Probably worth posting some sample code and screenshots taken with Pixie or xScope so we can see what's happening.

Algorithm for "neon glow" graphics programming

I am searching for an article or tutorial that explains how one can draw primitive shapes (mainly simple lines) with a (neon) glow effect on them in the graphical output of a computer program. I do not want to do some sophisticated stuff like for example in modern first pirson shooters or alike. I am more in a search for a simple solution, like the lines in that picture: http://tjl.co/blog/wp-content/uploads/2009/05/NeonStripes.jpg -- but of course drawn by a computer program in my case.
The whole thing should run on a modern smart phone, so the hardware is a bit limited.
I do know a bit about OpenGL, but not too much, so unfortunately I am a bit lost here. Did some research on Google ("glow effect algoritm" and similar), but found either highly complex stuff for 3D games, or tutorials for Photoshop & co.
So what I would really need is an in-depth article on that subject, but not on a very advanced level.
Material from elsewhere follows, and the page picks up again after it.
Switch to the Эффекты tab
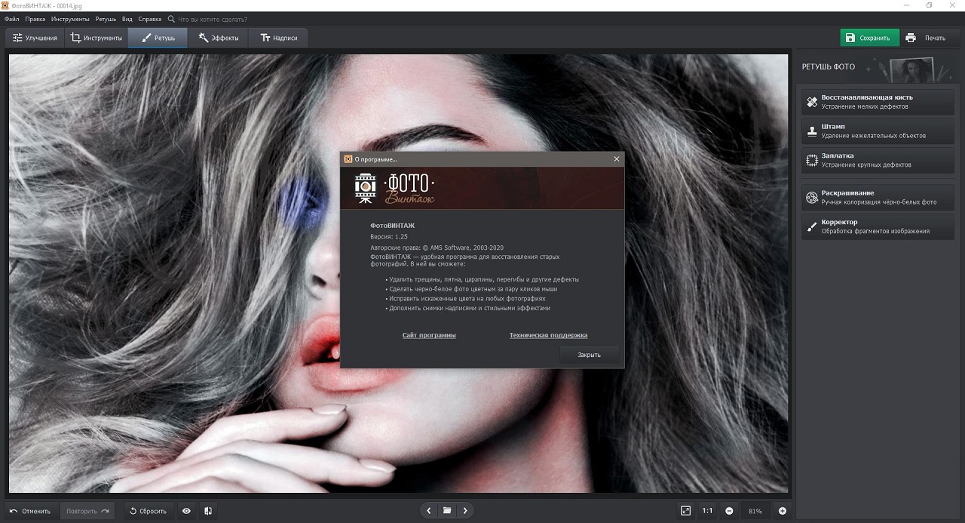The image size is (965, 523). [x=219, y=38]
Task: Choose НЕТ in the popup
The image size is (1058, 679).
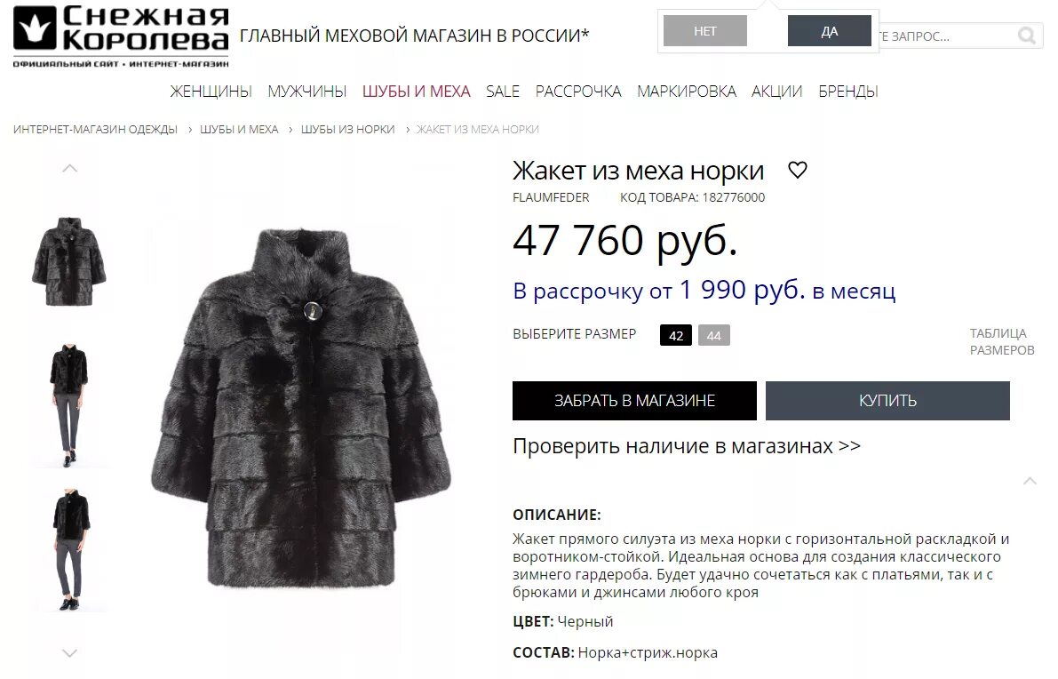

I hope thats even possible... I have just started with OpenGL, did some minor graphics programming in the past, but I am a long-year programmer now, so I would understand technical papers in general.
Does anyone of you know of such an article/paper/tutorial/anything?
Thanks in advance for all good advices!
Cheers!
Matthias
Its jus a bunch of lines with different brightness/transperency. Basically, if you want a glow effect for 1px line, in a size of 20 pixels, then you draw 41 lines with width of 1 px. The middle line is with your base colour, other lines get colours that gradiently go from base color to 100% transperency (like in your example) or darkest colour variant (if you have black background, no transparency).
That is it. :)
This isn't something I've ever done, but looking at your example, the basic approach I'd use to try and recreate it would be...
Start with an algorithm for drawing a filled shape large enough to include the original shape and the glow. For example, a rectangle becomes a slightly larger rectangle, but with rounded corners. An infinitessimally-wide line becomes a thickened line with semi-circular caps. Subtract out the original shape (and fill the pixels for that normally).
For each pixel in the glow, the colour depends on the shortest distance to any part of the original shape. This normally reduces to the distance to the nearest point on a line (e.g. one edge of a rectangle).
The distance is translated to a colour value using probably Hue-Saturation-Value or a similar colour scheme, as well as reducing alpha (increasing transparency). For neon glows, you probably want constant hue, decreasing brightness, maybe increasing saturation, and decreasing alpha.
Translate the HSV/whatever colour value to RGB for output. See this question.
EDIT - I should probably have said HSL rather than HSV - in HSL, if L is at it's maximum value, the resulting colour is always white. For HSV, that's only true if saturation is also at zero. See http://en.wikipedia.org/wiki/HSL_and_HSV
The real trick is that even on a phone these days, I'd guess you probably should use hardware (shaders) for this - sorry, I don't know how that's done.
The "painters algorithm" overlaying of gradually smaller shapes that others have described here is also a possibility, but (1) possibly slower, depending on implementation issues, and (2) you may need to draw to an off-screen buffer, with some special handling for the alpha channel, then blit back to the screen to handle the transparency correctly - if you need transparency, that is.
EDIT - Silly me. An alternative approach is to apply a blur to your original shape (in greyscale), but instead of writing out the blurred pixels directly, apply the colour-transformation to each blurred pixel value.
A blur is basically a weighted moving average. Technically, a finite impulse response filter is implemented using a convolution, but the maths for that is a tad awkward and if you just want "a blur" of about the right size, draw a grayscale circle of pixels as your "weights" image.
The blur in this case basically replaces the distance-from-shape calculation.
_____________________
| |
----|---------------------|-----> line
|_____________________|
gradient block
Break up your line into small non-overlapping blocks. Use whatever graphics primitive you have to draw a tilted rectangular gradient: the center is at 100% and the outer edge is at 0%.
Don't draw it on the image yet; you want to blend it with the image. Using regular transparency will just make it look like a random pipe or pole or something (unless you draw a white line, and your background is dark).
Here are two choices of blending mode:
color dodge: [blended pixel value] = (1-[overlay's pixel value]) / [bottom pixel value]
linear dodge: [blended pixel value] = max([overlay's pixel value]+[bottom pixel value], 1)
Then draw the line above the glow.
If you want to draw a curved "neon" line, simply draw it as a sequence of superimposed "neon dots" where each "neon dot" is a small circular image with transparency going from 0% at the origin to 100% at the edge of the circle.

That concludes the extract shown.